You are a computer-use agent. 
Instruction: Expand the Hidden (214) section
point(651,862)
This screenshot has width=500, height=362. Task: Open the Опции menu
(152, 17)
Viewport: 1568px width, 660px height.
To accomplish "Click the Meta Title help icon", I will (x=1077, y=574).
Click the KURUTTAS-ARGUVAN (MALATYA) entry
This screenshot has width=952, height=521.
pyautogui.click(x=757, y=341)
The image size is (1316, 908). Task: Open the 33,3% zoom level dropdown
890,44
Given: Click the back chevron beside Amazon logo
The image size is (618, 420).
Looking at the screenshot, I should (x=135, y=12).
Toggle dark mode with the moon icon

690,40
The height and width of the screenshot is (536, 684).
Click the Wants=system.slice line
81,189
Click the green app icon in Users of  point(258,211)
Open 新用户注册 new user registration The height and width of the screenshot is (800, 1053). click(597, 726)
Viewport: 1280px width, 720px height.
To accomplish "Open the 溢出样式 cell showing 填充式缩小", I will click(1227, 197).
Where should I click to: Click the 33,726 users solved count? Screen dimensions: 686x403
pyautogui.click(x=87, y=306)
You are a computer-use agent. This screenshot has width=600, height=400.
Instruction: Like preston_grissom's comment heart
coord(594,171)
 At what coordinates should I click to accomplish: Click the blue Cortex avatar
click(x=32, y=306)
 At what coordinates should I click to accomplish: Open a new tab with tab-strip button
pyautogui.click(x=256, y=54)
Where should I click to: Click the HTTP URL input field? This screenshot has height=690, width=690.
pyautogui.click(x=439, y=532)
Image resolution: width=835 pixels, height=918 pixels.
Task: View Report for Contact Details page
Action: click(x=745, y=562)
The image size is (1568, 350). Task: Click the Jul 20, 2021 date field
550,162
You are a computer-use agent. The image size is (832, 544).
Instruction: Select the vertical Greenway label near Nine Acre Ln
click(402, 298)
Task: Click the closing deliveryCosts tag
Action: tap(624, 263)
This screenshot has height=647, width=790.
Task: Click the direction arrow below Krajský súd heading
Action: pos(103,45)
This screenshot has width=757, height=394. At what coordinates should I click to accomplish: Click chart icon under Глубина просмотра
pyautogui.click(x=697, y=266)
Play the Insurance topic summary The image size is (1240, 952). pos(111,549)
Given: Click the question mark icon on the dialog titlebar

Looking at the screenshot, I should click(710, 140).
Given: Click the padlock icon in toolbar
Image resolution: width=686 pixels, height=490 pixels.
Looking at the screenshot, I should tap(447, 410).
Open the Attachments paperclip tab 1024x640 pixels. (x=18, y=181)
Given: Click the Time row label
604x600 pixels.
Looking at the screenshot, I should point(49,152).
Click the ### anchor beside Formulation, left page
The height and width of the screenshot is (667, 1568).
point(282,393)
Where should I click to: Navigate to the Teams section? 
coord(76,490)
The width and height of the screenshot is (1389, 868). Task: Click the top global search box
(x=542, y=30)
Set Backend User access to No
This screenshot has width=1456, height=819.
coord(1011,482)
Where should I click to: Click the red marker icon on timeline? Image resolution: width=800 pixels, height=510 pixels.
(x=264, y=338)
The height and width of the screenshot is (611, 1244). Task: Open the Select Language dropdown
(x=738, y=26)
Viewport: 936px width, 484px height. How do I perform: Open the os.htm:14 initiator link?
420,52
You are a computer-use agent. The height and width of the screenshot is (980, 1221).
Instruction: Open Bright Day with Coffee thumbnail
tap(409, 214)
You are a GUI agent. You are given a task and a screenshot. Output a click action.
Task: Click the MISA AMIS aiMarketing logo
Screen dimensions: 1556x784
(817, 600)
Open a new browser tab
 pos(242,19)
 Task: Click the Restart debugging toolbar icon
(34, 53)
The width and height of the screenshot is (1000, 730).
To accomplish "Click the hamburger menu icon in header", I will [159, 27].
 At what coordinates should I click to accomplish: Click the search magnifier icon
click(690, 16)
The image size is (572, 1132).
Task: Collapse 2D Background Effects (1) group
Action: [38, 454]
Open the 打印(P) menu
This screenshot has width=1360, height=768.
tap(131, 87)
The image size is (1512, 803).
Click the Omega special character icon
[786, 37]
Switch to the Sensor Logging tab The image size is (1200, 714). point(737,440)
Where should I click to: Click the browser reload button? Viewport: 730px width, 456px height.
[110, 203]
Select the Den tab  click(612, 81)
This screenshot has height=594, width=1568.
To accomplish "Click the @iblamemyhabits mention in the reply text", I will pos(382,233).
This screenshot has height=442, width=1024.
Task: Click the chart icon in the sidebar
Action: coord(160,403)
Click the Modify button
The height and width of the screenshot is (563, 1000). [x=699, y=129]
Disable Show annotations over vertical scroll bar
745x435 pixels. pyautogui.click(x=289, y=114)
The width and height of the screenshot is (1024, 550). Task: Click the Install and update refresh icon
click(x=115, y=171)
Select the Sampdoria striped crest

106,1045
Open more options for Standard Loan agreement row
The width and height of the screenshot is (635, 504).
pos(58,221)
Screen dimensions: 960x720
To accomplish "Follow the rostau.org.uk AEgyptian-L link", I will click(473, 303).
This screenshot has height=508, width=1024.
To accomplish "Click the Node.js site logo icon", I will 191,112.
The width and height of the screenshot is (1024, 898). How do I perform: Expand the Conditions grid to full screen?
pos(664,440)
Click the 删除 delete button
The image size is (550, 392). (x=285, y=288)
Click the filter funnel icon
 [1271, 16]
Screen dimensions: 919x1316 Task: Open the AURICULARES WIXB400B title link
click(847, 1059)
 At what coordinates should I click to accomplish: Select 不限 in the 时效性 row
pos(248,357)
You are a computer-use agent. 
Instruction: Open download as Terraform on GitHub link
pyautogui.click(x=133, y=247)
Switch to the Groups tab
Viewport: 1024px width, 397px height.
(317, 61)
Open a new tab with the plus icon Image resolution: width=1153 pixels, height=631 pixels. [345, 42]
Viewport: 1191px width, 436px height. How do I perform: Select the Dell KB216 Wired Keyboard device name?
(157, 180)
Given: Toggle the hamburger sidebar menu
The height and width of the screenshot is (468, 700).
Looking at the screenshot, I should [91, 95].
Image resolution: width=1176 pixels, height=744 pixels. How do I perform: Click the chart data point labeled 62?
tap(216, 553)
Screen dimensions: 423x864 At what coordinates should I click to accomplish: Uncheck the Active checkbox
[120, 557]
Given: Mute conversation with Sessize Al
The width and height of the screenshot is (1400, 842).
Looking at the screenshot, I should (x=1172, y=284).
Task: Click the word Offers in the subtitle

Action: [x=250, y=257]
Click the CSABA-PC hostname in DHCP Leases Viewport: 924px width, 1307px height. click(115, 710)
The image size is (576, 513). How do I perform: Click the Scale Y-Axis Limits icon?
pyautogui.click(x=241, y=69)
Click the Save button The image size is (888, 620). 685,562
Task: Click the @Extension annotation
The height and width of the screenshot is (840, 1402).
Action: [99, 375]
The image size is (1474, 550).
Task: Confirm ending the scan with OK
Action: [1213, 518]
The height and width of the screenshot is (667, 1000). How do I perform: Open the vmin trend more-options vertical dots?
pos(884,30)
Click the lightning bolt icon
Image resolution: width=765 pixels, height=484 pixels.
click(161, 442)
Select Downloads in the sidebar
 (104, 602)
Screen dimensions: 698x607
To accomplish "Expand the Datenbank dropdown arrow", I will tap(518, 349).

=-=-=-=-=

■ **Exercise instructions**
Transcribe the data in full, keeping every character.

■ **Exercise response**
You are a computer-use agent. 
Instruction: Expand the Hidden (214) section
point(651,862)
This screenshot has width=500, height=362. Task: Open the Опции menu
(152, 17)
Viewport: 1568px width, 660px height.
To accomplish "Click the Meta Title help icon", I will (x=1077, y=574).
Click the KURUTTAS-ARGUVAN (MALATYA) entry
This screenshot has width=952, height=521.
pyautogui.click(x=757, y=341)
The image size is (1316, 908). Task: Open the 33,3% zoom level dropdown
890,44
Given: Click the back chevron beside Amazon logo
The image size is (618, 420).
Looking at the screenshot, I should (x=135, y=12).
Toggle dark mode with the moon icon

690,40
The height and width of the screenshot is (536, 684).
Click the Wants=system.slice line
81,189
Click the green app icon in Users of  point(258,211)
Open 新用户注册 new user registration The height and width of the screenshot is (800, 1053). click(597, 726)
Viewport: 1280px width, 720px height.
To accomplish "Open the 溢出样式 cell showing 填充式缩小", I will click(1227, 197).
Where should I click to: Click the 33,726 users solved count? Screen dimensions: 686x403
pyautogui.click(x=87, y=306)
You are a computer-use agent. This screenshot has width=600, height=400.
Instruction: Like preston_grissom's comment heart
coord(594,171)
 At what coordinates should I click to accomplish: Click the blue Cortex avatar
click(x=32, y=306)
 At what coordinates should I click to accomplish: Open a new tab with tab-strip button
pyautogui.click(x=256, y=54)
Where should I click to: Click the HTTP URL input field? This screenshot has height=690, width=690.
pyautogui.click(x=439, y=532)
Image resolution: width=835 pixels, height=918 pixels.
Task: View Report for Contact Details page
Action: click(x=745, y=562)
The image size is (1568, 350). Task: Click the Jul 20, 2021 date field
550,162
You are a computer-use agent. The image size is (832, 544).
Instruction: Select the vertical Greenway label near Nine Acre Ln
click(402, 298)
Task: Click the closing deliveryCosts tag
Action: tap(624, 263)
This screenshot has height=647, width=790.
Task: Click the direction arrow below Krajský súd heading
Action: pos(103,45)
This screenshot has width=757, height=394. At what coordinates should I click to accomplish: Click chart icon under Глубина просмотра
pyautogui.click(x=697, y=266)
Play the Insurance topic summary The image size is (1240, 952). pos(111,549)
Given: Click the question mark icon on the dialog titlebar

Looking at the screenshot, I should click(710, 140).
Given: Click the padlock icon in toolbar
Image resolution: width=686 pixels, height=490 pixels.
Looking at the screenshot, I should tap(447, 410).
Open the Attachments paperclip tab 1024x640 pixels. (x=18, y=181)
Given: Click the Time row label
604x600 pixels.
Looking at the screenshot, I should point(49,152).
Click the ### anchor beside Formulation, left page
The height and width of the screenshot is (667, 1568).
point(282,393)
Where should I click to: Navigate to the Teams section? 
coord(76,490)
The width and height of the screenshot is (1389, 868). Task: Click the top global search box
(x=542, y=30)
Set Backend User access to No
This screenshot has width=1456, height=819.
coord(1011,482)
Where should I click to: Click the red marker icon on timeline? Image resolution: width=800 pixels, height=510 pixels.
(x=264, y=338)
The height and width of the screenshot is (611, 1244). Task: Open the Select Language dropdown
(x=738, y=26)
Viewport: 936px width, 484px height. How do I perform: Open the os.htm:14 initiator link?
420,52
You are a computer-use agent. The height and width of the screenshot is (980, 1221).
Instruction: Open Bright Day with Coffee thumbnail
tap(409, 214)
You are a GUI agent. You are given a task and a screenshot. Output a click action.
Task: Click the MISA AMIS aiMarketing logo
Screen dimensions: 1556x784
(817, 600)
Open a new browser tab
 pos(242,19)
 Task: Click the Restart debugging toolbar icon
(34, 53)
The width and height of the screenshot is (1000, 730).
To accomplish "Click the hamburger menu icon in header", I will [159, 27].
 At what coordinates should I click to accomplish: Click the search magnifier icon
click(690, 16)
The image size is (572, 1132).
Task: Collapse 2D Background Effects (1) group
Action: [38, 454]
Open the 打印(P) menu
This screenshot has width=1360, height=768.
tap(131, 87)
The image size is (1512, 803).
Click the Omega special character icon
[786, 37]
Switch to the Sensor Logging tab The image size is (1200, 714). point(737,440)
Where should I click to: Click the browser reload button? Viewport: 730px width, 456px height.
[110, 203]
Select the Den tab  click(612, 81)
This screenshot has height=594, width=1568.
To accomplish "Click the @iblamemyhabits mention in the reply text", I will pos(382,233).
This screenshot has height=442, width=1024.
Task: Click the chart icon in the sidebar
Action: coord(160,403)
Click the Modify button
The height and width of the screenshot is (563, 1000). [x=699, y=129]
Disable Show annotations over vertical scroll bar
745x435 pixels. pyautogui.click(x=289, y=114)
The width and height of the screenshot is (1024, 550). Task: Click the Install and update refresh icon
click(x=115, y=171)
Select the Sampdoria striped crest

106,1045
Open more options for Standard Loan agreement row
The width and height of the screenshot is (635, 504).
pos(58,221)
Screen dimensions: 960x720
To accomplish "Follow the rostau.org.uk AEgyptian-L link", I will click(473, 303).
This screenshot has height=508, width=1024.
To accomplish "Click the Node.js site logo icon", I will 191,112.
The width and height of the screenshot is (1024, 898). How do I perform: Expand the Conditions grid to full screen?
pos(664,440)
Click the 删除 delete button
The image size is (550, 392). (x=285, y=288)
Click the filter funnel icon
 [1271, 16]
Screen dimensions: 919x1316 Task: Open the AURICULARES WIXB400B title link
click(847, 1059)
 At what coordinates should I click to accomplish: Select 不限 in the 时效性 row
pos(248,357)
You are a computer-use agent. 
Instruction: Open download as Terraform on GitHub link
pyautogui.click(x=133, y=247)
Switch to the Groups tab
Viewport: 1024px width, 397px height.
(317, 61)
Open a new tab with the plus icon Image resolution: width=1153 pixels, height=631 pixels. [345, 42]
Viewport: 1191px width, 436px height. How do I perform: Select the Dell KB216 Wired Keyboard device name?
(157, 180)
Given: Toggle the hamburger sidebar menu
The height and width of the screenshot is (468, 700).
Looking at the screenshot, I should [91, 95].
Image resolution: width=1176 pixels, height=744 pixels. How do I perform: Click the chart data point labeled 62?
tap(216, 553)
Screen dimensions: 423x864 At what coordinates should I click to accomplish: Uncheck the Active checkbox
[120, 557]
Given: Mute conversation with Sessize Al
The width and height of the screenshot is (1400, 842).
Looking at the screenshot, I should (x=1172, y=284).
Task: Click the word Offers in the subtitle

Action: [x=250, y=257]
Click the CSABA-PC hostname in DHCP Leases Viewport: 924px width, 1307px height. click(115, 710)
The image size is (576, 513). How do I perform: Click the Scale Y-Axis Limits icon?
pyautogui.click(x=241, y=69)
Click the Save button The image size is (888, 620). 685,562
Task: Click the @Extension annotation
The height and width of the screenshot is (840, 1402).
Action: [99, 375]
The image size is (1474, 550).
Task: Confirm ending the scan with OK
Action: [1213, 518]
The height and width of the screenshot is (667, 1000). How do I perform: Open the vmin trend more-options vertical dots?
pos(884,30)
Click the lightning bolt icon
Image resolution: width=765 pixels, height=484 pixels.
click(161, 442)
Select Downloads in the sidebar
 (104, 602)
Screen dimensions: 698x607
To accomplish "Expand the Datenbank dropdown arrow", I will tap(518, 349).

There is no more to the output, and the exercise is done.